### Consigna 1
Según el texto de lectura, ¿con quiénes nos imaginábamos conectados de jóvenes en aquella habitación imaginaria?
### Consigna 2
Transcribe del texto de lectura el fragmento que comienza en "La pregunta no" y termina en "palabras al oído.".
### Consigna 3
Prosigue el texto sobre la sensación de poseer conocimientos ocultos a partir de su última oración.

### Texto de lectura
La pregunta no es porque en algún momento de nuestras vidas creemos tener conocimientos ocultos y acceso a misteriosos archivos y teorías que sólo unos pocos elegidos conocen; el sentimiento no es nuevo: de jóvenes nos parecía que los grandes textos habían sido escritos para nosotros, que estabamos en una habitación imaginaria conectados con otro tiempo y espacio junto a genios que nos susurraban aquellas palabras al oído.

### Datos proporcionados
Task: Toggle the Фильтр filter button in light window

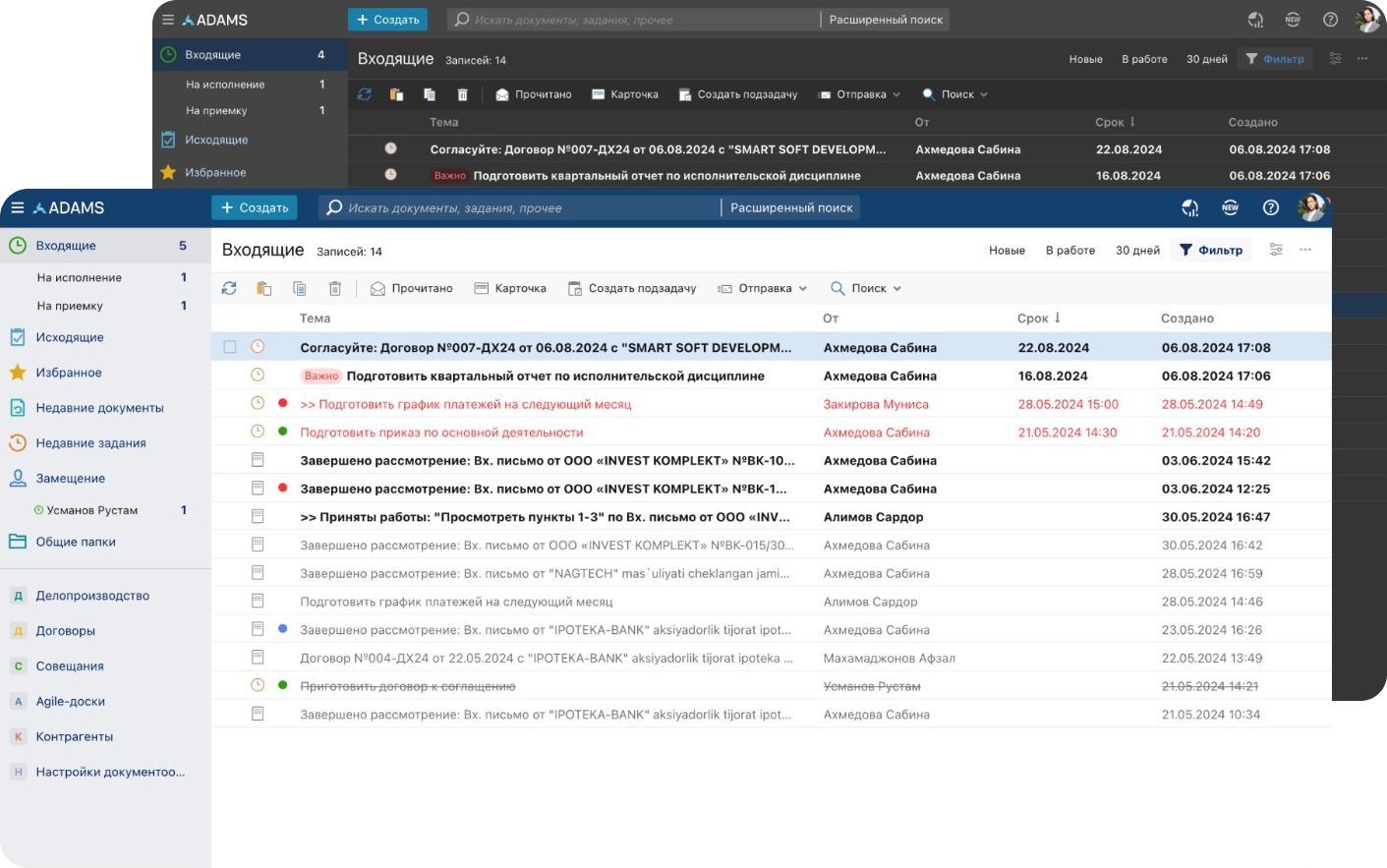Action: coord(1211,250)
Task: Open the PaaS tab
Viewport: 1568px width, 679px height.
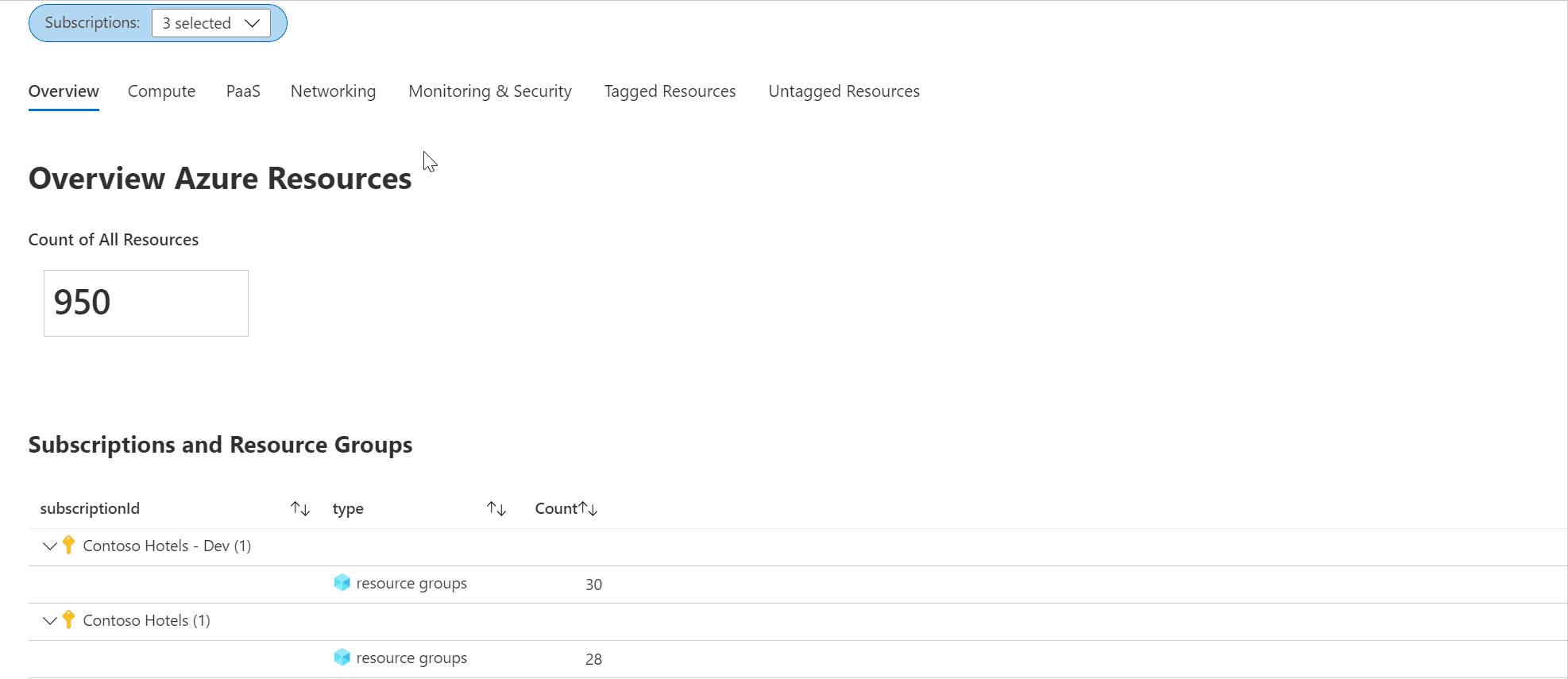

### Respuesta 1
Con genios que nos susurraban aquellas palabras al oído.

### Respuesta 2
La pregunta no es porque en algún momento de nuestras vidas creemos tener conocimientos ocultos y acceso a misteriosos archivos y teorías que sólo unos pocos elegidos conocen; el sentimiento no es nuevo: de jóvenes nos parecía que los grandes textos habían sido escritos para nosotros, que estabamos en una habitación imaginaria conectados con otro tiempo y espacio junto a genios que nos susurraban aquellas palabras al oído.

### Respuesta 3
La diferencia con los panfletos conspiranoicos que nos amenazan desde los recovecos más cuñadistas de la dark web es que aquellas eran grandes obras que abrían mundos que a su vez eran entradas a otros mundos; conexiones entre ese pasado en el que se escribió la obra y un futuro para el que con nuestra lectura y experimentación presente estábamos sirviendo de eslabón. Las grandes obras siempre animan a saber más, a leer más, incluso cuando hablan de la futilidad del conocimiento es de una forma tan convincente y brillante que llama a la imitación o a la refutación activa y argumentada en caso de desacuerdo. En las grandes obras se fomenta la duda para dirigirla a todos los objetos; en los panfletos, la duda es el objeto en sí. Las grandes obras nunca piden adhesión incondicional y pasiva; esa es una de las principales razones por las que las sucesivas generaciones han elegido guardarlas.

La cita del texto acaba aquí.